If you want to see doctrings in action, take a look at Salt (https://saltproject.io/). They’re used to build all the module documentation (https://docs.saltproject.io/en/latest/py-modindex.html) using sphinx and they won’t accept new modules without them.
i use
interrogate
Which has a fun bug. Uses ast to compile every module. If a module contains a compile error, get a traceback showing only the one line that contains the issue, but not the module path nor the line #
The only way to find the issue is to just test your code base and ignore interrogate until code base is more mature.
interrogate
author and maintainers: UX … what’s that?The most obvious bug in the history of bugs … setuptools maintainers,
oh that's a feature request
Yes, because it shows up in editors when hovering. We’re not forced, but as a lead, I encourage it.
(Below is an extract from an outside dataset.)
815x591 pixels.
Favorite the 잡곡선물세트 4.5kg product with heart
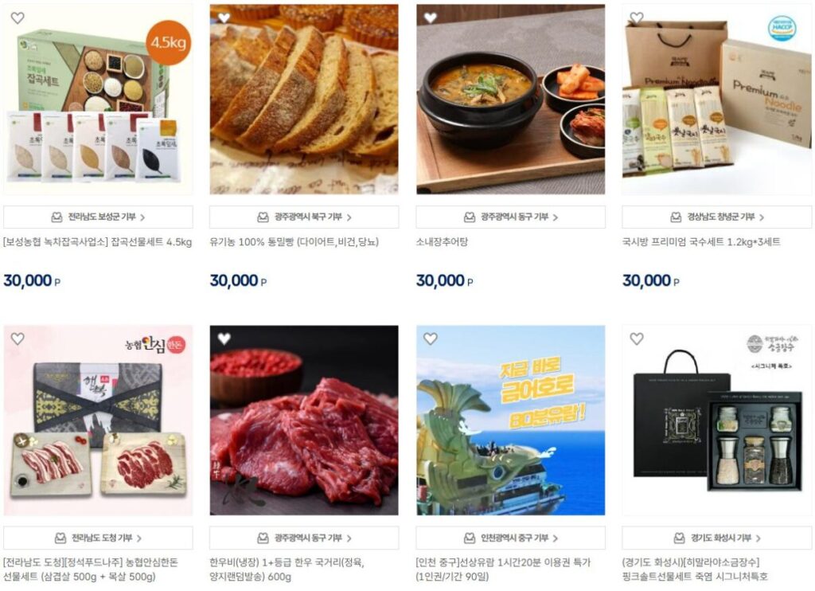coord(18,18)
Docstrings are important and their role is different than comments. They give an overview how the function works, explain parameters and sometimes give examples how to use them. You can generate documentation using sphinx from Docstrings, and as others said IDEs use docstrings to show you information about function you’re using.
Comments are just text that gets ignored by interpreter. You can add explanation to code if it’s not self explanatory, but they’re not useful outside of the immediate area being commented on.
Other languages also have documentation options that is separate from comments, e.g. JavaDoc. The syntax is usually similar to coment, but slightly different to differentiate it from comments (extra * in multiline comment).